What to do :: Please copy the lines below exactly, from the first one through the line showing "Given: Click step 6 決済方法入力 circle".

Extracted data entries ::
↓↓↓

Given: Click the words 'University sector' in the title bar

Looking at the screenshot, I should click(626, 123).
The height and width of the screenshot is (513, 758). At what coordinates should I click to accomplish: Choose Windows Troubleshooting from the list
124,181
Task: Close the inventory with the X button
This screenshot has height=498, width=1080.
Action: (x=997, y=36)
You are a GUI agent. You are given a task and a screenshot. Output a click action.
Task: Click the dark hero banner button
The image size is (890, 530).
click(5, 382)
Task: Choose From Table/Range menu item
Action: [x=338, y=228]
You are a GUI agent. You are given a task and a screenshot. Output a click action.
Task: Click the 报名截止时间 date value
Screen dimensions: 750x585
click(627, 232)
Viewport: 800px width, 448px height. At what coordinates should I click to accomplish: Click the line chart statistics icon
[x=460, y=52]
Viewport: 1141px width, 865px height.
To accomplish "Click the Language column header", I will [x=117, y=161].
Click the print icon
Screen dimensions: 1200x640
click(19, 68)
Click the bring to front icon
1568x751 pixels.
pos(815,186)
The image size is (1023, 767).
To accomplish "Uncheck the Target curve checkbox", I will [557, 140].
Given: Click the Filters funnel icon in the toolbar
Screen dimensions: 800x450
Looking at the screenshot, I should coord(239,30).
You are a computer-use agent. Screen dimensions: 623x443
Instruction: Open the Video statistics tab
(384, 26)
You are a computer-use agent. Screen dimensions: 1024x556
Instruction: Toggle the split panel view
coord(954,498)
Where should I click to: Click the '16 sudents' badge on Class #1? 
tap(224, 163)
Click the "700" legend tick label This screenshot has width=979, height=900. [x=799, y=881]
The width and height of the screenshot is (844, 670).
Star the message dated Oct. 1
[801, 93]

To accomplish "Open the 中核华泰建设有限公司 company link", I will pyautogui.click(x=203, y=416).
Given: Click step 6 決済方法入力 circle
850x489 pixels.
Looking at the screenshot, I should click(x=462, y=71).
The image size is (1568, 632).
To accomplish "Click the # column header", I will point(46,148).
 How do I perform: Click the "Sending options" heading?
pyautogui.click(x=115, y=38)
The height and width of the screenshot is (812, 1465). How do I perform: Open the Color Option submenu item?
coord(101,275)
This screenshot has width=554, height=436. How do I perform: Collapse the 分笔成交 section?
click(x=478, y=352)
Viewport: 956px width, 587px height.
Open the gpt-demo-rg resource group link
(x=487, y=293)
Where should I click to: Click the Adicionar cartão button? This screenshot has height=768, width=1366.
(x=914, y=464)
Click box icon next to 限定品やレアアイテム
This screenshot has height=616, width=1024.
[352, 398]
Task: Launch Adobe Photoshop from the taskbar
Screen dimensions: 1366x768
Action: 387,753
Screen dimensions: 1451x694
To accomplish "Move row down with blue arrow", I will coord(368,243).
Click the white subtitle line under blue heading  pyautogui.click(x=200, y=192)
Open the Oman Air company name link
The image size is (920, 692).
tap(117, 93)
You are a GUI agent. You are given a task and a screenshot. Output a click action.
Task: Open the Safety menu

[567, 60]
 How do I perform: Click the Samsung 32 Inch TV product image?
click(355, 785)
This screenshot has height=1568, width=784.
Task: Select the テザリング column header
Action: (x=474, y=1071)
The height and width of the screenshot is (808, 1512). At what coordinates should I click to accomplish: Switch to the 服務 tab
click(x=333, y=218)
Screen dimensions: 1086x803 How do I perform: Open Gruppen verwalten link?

↑↑↑

Problem solution ::
Given: Click the words 'University sector' in the title bar

Looking at the screenshot, I should click(626, 123).
The height and width of the screenshot is (513, 758). At what coordinates should I click to accomplish: Choose Windows Troubleshooting from the list
124,181
Task: Close the inventory with the X button
This screenshot has height=498, width=1080.
Action: (x=997, y=36)
You are a GUI agent. You are given a task and a screenshot. Output a click action.
Task: Click the dark hero banner button
The image size is (890, 530).
click(5, 382)
Task: Choose From Table/Range menu item
Action: [x=338, y=228]
You are a GUI agent. You are given a task and a screenshot. Output a click action.
Task: Click the 报名截止时间 date value
Screen dimensions: 750x585
click(627, 232)
Viewport: 800px width, 448px height. At what coordinates should I click to accomplish: Click the line chart statistics icon
[x=460, y=52]
Viewport: 1141px width, 865px height.
To accomplish "Click the Language column header", I will [x=117, y=161].
Click the print icon
Screen dimensions: 1200x640
click(19, 68)
Click the bring to front icon
1568x751 pixels.
pos(815,186)
The image size is (1023, 767).
To accomplish "Uncheck the Target curve checkbox", I will [557, 140].
Given: Click the Filters funnel icon in the toolbar
Screen dimensions: 800x450
Looking at the screenshot, I should coord(239,30).
You are a computer-use agent. Screen dimensions: 623x443
Instruction: Open the Video statistics tab
(384, 26)
You are a computer-use agent. Screen dimensions: 1024x556
Instruction: Toggle the split panel view
coord(954,498)
Where should I click to: Click the '16 sudents' badge on Class #1? 
tap(224, 163)
Click the "700" legend tick label This screenshot has width=979, height=900. [x=799, y=881]
The width and height of the screenshot is (844, 670).
Star the message dated Oct. 1
[801, 93]

To accomplish "Open the 中核华泰建设有限公司 company link", I will pyautogui.click(x=203, y=416).
Given: Click step 6 決済方法入力 circle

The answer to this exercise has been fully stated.